Local News

Unclassified evidence thorny issue in terror case

Posted October 7, 2009

— Prosecutors and defense attorneys are having a difficult time hashing out how to handle sensitive, unclassified material in the case of seven Triangle-area men accused of plotting terrorist acts.

Daniel Patrick Boyd, 39, his sons, Dylan Boyd, 22, and Zakariya "Zak" Boyd, 20, and four other men – Hysen Sherifi, 24, Mohammad Omar Aly Hassan, 22, Ziyad Yaghi, 21, and Anes Subasic, 33 – were indicted in July on charges that they plotted to murder, kidnap, maim and injure people overseas. They are being held without bond at a prison in Virginia.

An eighth suspect, Jude Kenan Mohammad, 20, is believed to be in Pakistan.

Daniel Boyd and Sherifi also are charged with planning an attack on the Marine Corps base in Quantico, Va.

Chief U.S. District Judge Louise Flanagan has given prosecutors until Dec. 17 to declassify documents and other evidence they plan to use in the case so that defense attorneys can begin reviewing it and preparing their case.

Yet, prosecutors and defense attorneys are haggling over information that isn't classified for national security reasons but is still considered sensitive.

Before the case goes to trial, prosecutors want to know with whom the defense will share sensitive information. Defense attorneys say that interferes with their planning and strategy.
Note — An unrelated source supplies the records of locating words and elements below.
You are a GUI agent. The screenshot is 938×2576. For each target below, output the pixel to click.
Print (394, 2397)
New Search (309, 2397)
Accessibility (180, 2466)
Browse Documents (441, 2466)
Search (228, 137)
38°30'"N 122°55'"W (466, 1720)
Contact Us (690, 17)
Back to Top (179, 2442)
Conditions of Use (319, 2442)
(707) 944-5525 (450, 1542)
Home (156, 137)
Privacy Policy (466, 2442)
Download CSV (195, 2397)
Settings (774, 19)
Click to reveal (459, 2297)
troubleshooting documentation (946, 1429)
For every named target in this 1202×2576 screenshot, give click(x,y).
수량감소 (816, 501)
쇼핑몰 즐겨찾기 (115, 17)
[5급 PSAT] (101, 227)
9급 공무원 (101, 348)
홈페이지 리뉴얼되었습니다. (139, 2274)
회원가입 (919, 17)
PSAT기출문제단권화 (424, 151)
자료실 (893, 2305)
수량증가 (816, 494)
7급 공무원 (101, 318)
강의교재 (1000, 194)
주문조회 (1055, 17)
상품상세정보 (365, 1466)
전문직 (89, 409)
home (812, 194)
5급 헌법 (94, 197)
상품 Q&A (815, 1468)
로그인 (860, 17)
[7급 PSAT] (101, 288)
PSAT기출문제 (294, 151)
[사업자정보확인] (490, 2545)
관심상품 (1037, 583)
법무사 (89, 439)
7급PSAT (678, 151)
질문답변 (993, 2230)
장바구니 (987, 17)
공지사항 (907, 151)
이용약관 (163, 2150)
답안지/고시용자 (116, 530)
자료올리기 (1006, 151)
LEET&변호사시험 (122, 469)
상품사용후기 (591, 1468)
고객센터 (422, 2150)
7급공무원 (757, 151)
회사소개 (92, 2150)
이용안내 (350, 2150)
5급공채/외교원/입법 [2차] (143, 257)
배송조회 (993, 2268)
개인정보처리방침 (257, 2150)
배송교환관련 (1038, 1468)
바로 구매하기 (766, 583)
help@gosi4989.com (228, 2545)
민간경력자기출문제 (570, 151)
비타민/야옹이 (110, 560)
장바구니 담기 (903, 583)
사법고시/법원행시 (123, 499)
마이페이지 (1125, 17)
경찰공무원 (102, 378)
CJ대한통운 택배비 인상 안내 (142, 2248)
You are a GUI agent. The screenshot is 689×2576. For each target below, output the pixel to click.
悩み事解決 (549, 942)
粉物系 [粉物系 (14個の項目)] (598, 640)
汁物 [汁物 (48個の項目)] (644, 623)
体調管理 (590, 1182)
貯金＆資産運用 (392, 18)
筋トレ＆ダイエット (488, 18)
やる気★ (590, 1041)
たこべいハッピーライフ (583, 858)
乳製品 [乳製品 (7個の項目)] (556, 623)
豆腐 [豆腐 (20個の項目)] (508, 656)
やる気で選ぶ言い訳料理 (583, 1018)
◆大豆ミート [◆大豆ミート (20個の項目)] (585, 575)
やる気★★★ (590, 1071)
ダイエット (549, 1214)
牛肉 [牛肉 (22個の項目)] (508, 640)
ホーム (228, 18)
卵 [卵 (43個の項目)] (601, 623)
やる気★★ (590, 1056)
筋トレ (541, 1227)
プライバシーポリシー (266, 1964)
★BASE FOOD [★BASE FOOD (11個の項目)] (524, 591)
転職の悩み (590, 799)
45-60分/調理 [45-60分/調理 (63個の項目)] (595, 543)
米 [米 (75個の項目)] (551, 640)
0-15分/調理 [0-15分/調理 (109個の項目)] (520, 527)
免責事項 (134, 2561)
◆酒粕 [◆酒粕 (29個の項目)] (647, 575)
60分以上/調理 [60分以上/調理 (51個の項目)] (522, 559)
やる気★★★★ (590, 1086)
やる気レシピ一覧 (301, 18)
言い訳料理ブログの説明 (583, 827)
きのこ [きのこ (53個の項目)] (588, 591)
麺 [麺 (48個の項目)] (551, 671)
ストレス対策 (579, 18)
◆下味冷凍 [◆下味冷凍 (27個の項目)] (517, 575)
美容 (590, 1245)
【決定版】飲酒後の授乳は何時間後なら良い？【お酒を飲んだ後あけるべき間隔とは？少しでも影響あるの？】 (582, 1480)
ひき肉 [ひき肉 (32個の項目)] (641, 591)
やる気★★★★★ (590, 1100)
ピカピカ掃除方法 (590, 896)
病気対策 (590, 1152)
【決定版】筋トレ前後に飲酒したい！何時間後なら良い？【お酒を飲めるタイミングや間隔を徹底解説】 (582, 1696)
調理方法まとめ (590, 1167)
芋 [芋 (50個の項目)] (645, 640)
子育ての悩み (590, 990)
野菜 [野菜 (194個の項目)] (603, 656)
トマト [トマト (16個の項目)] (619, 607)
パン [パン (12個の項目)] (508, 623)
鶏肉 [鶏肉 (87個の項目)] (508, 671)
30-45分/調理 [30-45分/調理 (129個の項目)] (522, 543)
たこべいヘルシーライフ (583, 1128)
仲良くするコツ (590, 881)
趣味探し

Flanagan asked both sides Tuesday to make a case before deciding how to protect sensitive documents.


This story is closed for comments.

Oldest First
View all
  • dwf1205 Oct 8, 2009

    These men deserve to be tried in a public court of law, with the evidence in its entirety available for review by the public, so that there is no question these men are guilty if convicted. From what I've heard, that is that they had guns and alot of ammo, and had burried guns, and did "paramilitary training", all stuff I do, I see no crime! Let's see the evidence! Secret evidence now? Secret courts later! Ohh wait, we have those now too. :-\

  • whatelseisnew Oct 7, 2009

    And thus lies one of the huge problems with bringing those people from Gitmo to here, and letting them get into our normal Judicial system. Tribunals should have sufficed.